───── Source document

Structural characterization of folded pentapeptides containing centrally positioned β(R)Val, γ(R)Val and γ(S)Val residues

Abstract

A cylindrical pore of ~7.5 Å diameter containing a one-dimensional water wire, within the confines of a hydrophobic channel lined with the valine side chain, has been observed in crystals of the peptide Boc-D-Pro-Aib-Val-Aib-Val-OMe (1) (Raghavender et al., 2009, 2010). The synthesis and structural characterization in crystals of three backbone homologated analogues Boc-D-Pro-Aib-β³(R)Val-Aib-Val-OMe (2), Boc-D-Pro-Aib-γ⁴(R)Val-Aib-Val-OMe (3), Boc-D-Pro-Aib-γ⁴(S)Val-Aib-Val-OMe (4) are described. Crystal structures of peptides 2, 3 and 4 reveal close-packed arrangements in which no pore was formed. In peptides 2 and 3 the N-terminus D-Pro-Aib segment adopted conformations closely related to Type II' β-turns, while residues 2-4 form one turn of an αα right-handed C₁₁ helix in 2 and an αγ C₁₂ helix in 3. In peptide 4, a continuous left-handed helical structure was observed with the D-Pro-Aib segment forming a Type III' β-turn, followed by one turn of a left-handed αγ C₁₂ helix.

──────────
───── Material shown

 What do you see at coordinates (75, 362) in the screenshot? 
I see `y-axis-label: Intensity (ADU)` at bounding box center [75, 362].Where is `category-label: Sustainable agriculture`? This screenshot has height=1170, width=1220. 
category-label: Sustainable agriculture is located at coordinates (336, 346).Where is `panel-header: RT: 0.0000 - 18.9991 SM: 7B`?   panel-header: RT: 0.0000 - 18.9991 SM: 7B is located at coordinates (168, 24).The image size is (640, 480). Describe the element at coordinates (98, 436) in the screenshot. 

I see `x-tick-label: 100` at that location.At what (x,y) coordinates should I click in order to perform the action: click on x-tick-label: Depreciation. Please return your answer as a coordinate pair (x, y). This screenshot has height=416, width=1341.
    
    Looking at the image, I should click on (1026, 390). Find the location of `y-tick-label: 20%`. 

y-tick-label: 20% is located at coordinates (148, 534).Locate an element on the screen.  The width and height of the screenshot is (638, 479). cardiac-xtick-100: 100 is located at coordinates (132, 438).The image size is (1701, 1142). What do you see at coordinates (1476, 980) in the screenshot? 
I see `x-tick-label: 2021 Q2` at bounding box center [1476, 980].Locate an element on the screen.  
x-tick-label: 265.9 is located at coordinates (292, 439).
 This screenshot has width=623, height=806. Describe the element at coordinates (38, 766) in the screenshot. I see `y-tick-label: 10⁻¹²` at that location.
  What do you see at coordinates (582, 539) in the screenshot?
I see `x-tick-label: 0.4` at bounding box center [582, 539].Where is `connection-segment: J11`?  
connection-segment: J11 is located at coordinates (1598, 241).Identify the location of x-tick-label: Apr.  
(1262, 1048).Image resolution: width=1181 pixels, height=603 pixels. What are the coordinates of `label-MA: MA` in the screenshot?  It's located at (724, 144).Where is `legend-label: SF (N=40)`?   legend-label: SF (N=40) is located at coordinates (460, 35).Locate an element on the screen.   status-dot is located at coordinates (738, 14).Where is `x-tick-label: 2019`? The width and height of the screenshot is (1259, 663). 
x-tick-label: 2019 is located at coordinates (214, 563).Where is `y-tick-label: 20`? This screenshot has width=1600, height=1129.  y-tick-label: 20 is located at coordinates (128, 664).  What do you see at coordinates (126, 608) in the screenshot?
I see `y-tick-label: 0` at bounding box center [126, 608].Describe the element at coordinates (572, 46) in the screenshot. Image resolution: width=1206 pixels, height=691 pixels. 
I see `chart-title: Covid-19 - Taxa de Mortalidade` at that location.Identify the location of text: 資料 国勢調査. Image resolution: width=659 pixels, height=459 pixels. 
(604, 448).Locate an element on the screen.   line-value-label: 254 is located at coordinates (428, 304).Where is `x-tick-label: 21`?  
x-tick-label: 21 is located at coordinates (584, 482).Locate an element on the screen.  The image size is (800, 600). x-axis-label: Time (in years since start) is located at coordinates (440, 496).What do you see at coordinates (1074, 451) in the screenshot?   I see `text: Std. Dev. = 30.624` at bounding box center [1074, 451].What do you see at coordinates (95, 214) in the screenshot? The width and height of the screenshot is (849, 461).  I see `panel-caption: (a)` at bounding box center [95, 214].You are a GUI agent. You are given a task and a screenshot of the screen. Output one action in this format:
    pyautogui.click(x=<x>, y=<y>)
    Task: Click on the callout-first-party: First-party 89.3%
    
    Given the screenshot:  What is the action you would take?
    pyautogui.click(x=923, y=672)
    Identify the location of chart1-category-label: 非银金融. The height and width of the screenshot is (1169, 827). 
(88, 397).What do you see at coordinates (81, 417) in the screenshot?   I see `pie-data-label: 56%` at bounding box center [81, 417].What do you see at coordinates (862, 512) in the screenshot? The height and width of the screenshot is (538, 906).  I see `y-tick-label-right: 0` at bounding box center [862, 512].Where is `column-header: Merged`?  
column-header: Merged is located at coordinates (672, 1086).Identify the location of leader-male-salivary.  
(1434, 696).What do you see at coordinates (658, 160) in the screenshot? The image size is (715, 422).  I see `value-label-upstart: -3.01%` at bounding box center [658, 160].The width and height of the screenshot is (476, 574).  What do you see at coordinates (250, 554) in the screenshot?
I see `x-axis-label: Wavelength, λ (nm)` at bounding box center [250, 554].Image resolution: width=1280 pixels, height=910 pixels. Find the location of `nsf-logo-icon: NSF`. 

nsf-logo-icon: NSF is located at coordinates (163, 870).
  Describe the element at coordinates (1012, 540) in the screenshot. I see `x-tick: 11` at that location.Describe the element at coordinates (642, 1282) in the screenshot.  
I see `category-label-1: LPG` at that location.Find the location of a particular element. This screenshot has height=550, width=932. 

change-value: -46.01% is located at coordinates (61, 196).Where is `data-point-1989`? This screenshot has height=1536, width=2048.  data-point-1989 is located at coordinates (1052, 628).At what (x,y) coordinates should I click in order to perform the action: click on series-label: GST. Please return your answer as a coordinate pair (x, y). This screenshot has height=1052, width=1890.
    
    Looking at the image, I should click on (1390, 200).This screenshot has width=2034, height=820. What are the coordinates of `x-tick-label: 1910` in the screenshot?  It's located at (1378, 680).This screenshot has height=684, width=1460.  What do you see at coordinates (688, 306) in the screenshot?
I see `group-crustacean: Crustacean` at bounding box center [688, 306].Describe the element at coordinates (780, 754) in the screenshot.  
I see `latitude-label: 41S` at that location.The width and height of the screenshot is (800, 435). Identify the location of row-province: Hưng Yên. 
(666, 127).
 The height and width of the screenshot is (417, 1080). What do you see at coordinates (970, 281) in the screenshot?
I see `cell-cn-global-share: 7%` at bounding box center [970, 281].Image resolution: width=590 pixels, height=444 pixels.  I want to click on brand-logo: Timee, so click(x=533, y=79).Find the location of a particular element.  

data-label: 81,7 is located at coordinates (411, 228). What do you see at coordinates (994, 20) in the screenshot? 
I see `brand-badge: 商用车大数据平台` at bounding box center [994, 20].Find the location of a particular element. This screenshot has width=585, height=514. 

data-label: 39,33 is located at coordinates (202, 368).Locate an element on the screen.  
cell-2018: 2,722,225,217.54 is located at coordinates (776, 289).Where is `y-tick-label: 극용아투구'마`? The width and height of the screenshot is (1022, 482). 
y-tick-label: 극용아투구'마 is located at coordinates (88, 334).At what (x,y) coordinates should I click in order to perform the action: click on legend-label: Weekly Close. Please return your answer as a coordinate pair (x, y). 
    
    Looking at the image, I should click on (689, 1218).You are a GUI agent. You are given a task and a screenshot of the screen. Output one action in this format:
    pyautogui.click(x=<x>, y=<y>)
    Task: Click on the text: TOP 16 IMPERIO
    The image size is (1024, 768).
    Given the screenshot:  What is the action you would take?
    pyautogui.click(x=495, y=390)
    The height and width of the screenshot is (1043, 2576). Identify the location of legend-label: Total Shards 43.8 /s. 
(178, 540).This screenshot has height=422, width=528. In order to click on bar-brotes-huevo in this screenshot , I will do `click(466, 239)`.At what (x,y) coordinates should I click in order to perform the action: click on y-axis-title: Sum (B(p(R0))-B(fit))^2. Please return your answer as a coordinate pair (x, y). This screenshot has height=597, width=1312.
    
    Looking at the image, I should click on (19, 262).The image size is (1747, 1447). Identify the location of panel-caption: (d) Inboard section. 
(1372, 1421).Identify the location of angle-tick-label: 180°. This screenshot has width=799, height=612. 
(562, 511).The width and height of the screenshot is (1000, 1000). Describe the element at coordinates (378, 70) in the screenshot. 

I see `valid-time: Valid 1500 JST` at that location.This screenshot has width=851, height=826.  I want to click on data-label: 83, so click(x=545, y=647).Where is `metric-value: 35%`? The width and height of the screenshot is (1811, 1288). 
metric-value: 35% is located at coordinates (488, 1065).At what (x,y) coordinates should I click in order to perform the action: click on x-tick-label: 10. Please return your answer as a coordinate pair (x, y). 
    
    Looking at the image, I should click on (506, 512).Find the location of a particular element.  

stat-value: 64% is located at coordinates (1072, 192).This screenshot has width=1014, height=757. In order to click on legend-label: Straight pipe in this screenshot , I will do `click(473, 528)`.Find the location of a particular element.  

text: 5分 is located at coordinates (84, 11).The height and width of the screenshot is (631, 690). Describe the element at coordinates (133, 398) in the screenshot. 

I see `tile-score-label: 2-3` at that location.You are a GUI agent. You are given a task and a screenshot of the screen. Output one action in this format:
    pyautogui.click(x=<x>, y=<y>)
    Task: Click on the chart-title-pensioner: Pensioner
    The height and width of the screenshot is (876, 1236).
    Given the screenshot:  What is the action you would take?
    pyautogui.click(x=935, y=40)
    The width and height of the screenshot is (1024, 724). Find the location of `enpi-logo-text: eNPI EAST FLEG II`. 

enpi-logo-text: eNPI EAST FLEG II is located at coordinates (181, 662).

──────────

■ **To do**: In the pentapeptide abstract above, what type of β-turn does the D-Pro-Aib segment form in peptide 4?

■ **Task result**: A Type III' β-turn.